Restrictions of Laplacian eigenfunctions to edges in the Sierpinski gasket

TL;DR

This paper investigates how harmonic and eigenfunctions of the Laplacian behave when restricted to edges in the Sierpinski gasket, providing criteria for their extrema and confirming a conjecture about eigenfunction restrictions.

Contribution

It introduces general criteria for the extrema of restricted eigenfunctions and harmonic functions, and uses spectral decimation to precisely count local extrema, confirming a prior conjecture.

Findings

Harmonic functions restricted to edges are monotone or have a single extremum.

Eigenfunctions can have multiple local extrema along edges.

Spectral decimation allows exact counting of extrema in eigenfunctions.

Abstract

In this paper, we study the restrictions of both the harmonic functions and the eigenfunctions of the symmetric Laplacian to edges of pre-gaskets contained in the Sierpinski gasket. For a harmonic function, its restriction to any edge is either monotone or having a single extremum.

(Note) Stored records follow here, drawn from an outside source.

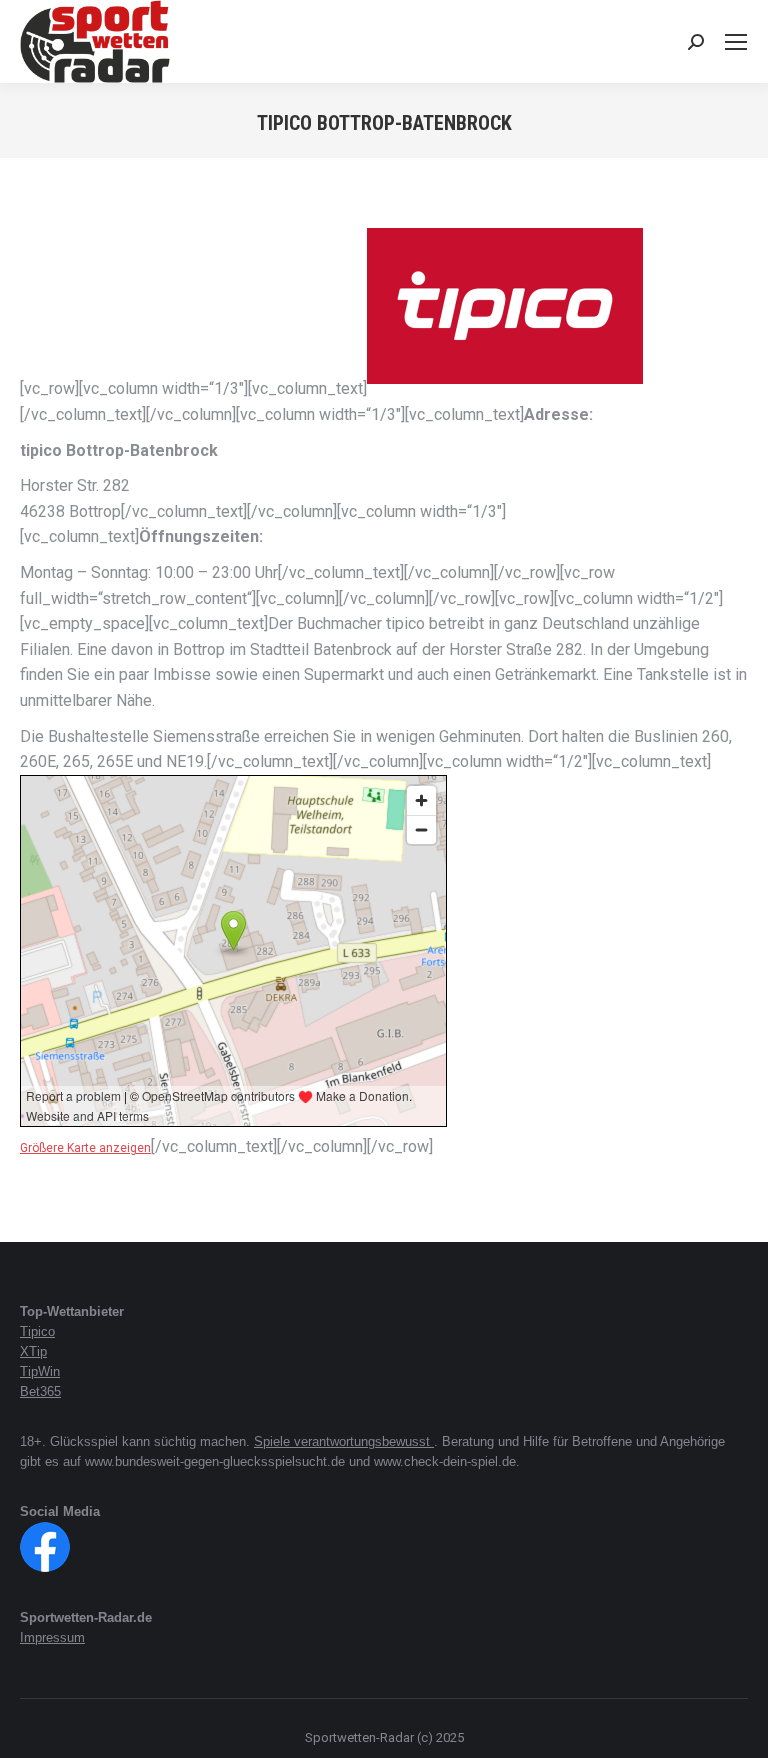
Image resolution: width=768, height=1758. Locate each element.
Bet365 (40, 1391)
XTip (33, 1351)
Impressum (52, 1637)
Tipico (37, 1331)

For an eigenfunction, it may have several local extrema along edges. We prove general criteria, involving the values of any given function at the endpoints and midpoint of any edge, to determine which case it should be, as well as the asymptotic behavior of the restriction near the endpoints. Moreover, for eigenfunctions, we use spectral decimation to calculate the exact number of the local extrema along any edge. This confirm, in a more general situation, a conjecture of K. Dalrymple, R.S. Strichartz and J.P. Vinson \cite{DSV} on the behavior of the restrictions to edges of the basis Dirichlet eigenfunctions, suggested by the numerical data.